As much as I wish to write that we’ve secured a plan, a place, a space for our family in this coming new season, any attempt to outline that here would be false. Falsity is a funny thing, I’m learning. I don’t actively lie, or mean to mislead, but when faced with the challenge approaching 50 yet seemingly starting over, I want to go there. I want to narrate a story that is climbing upward, attaining. I want the surprising new career path, the security of outward success. Yet, as we continue to wait, to lean into the present moment of trusting Jesus for today, Deb and I are learning to trust in the character of God as our Father, and not in any particular outcomes.
This is true, this is where my heart finds itself today. We have opportunities we’re exploring, very kind and missional people that have extended branches of fellowship and collaboration. We have dear community inside Ukraine flourishing in delightful ways, truly God has taken great care of His garden we were privileged to labor within. As we visit, speak where invited, and navigate this week here in Texas, I find my spirit oddly aware of this invitation to trust Him, to be patient, to give thanks for this place of transition rather than fret within it.
It’s wild, really, that in our most uphended seasons, we find grace to not only weather the storm, but the secret of His near presence as the end our hearts long for. God, who so often becomes our instrumented means to an end, is permitted by our consciousness to move in as the Shepherd of our soul, not just our pocket book and belly. He invites us to just remain suspended, like that cross of old. It’s a place of trust, and there we learn just how panic stricken we are at the menial things, the transient, the temporary things of this life. It’s in this place of willing surrender, I think, that death really loses it’s power, it’s sting.
Nobody wants to die and leap into eternity when we’ve secured a sense of control in our surroundings, our lives comfortable and going somewhere exciting. When we aren’t sure what is next, when we’re looking at a series of all-way-stops and forks in the road, we pause, we reckon with what is most true – and that, for us, is that this life of faith and journey with Christ is a continual invitation to live into His presence each day, to enter the suffering and joys of others when presented with opportunity, and remaining ready to answer His call.
My prayer today was this, “Jesus either fill me from the inside with the knowledge of your will, or surprise me from the outside in a way that we will know and follow you.” Either way, the promise is that His will, will be accompanied with the desire, the infilled, unmistakable desire to do it (Phil 2:13). I have grown to appreciate the freedom the Spirit gives us to navigate this life alongside, along with. However, in the end, God has led me back to that simple place of surrender, where we gratefully hand our lives back and seek to do His will above our own. Whatever, whenever, Jesus we are yours. This is the work of the valley, the upended life, and it is good.

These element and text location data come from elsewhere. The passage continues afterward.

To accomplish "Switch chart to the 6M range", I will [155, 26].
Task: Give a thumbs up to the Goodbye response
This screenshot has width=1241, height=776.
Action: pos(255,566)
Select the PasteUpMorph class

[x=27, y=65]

I’m learning that what I considered to be faith in the earlier years, was really an underlying anxiety to be trusting in the Good Shepherd. It’s so much easier to plan our way out of stuff, but all that planning puts us back in control, and comes with all the stress of ensuring success.
Thinking upon true things. Today is where we live, where we love, and are loved. With more questions than answers, we hold onto Jesus and learn to value His nearness more than a cool plan. I’m learning not to leap down the first available road. Lord keep us from the unnecessary detour. The road is not, after all, unending.
Let our decisions come from that deeper places of united faith, as sojourners smiling into the unknown as we bask in the warmth of your affirming fire.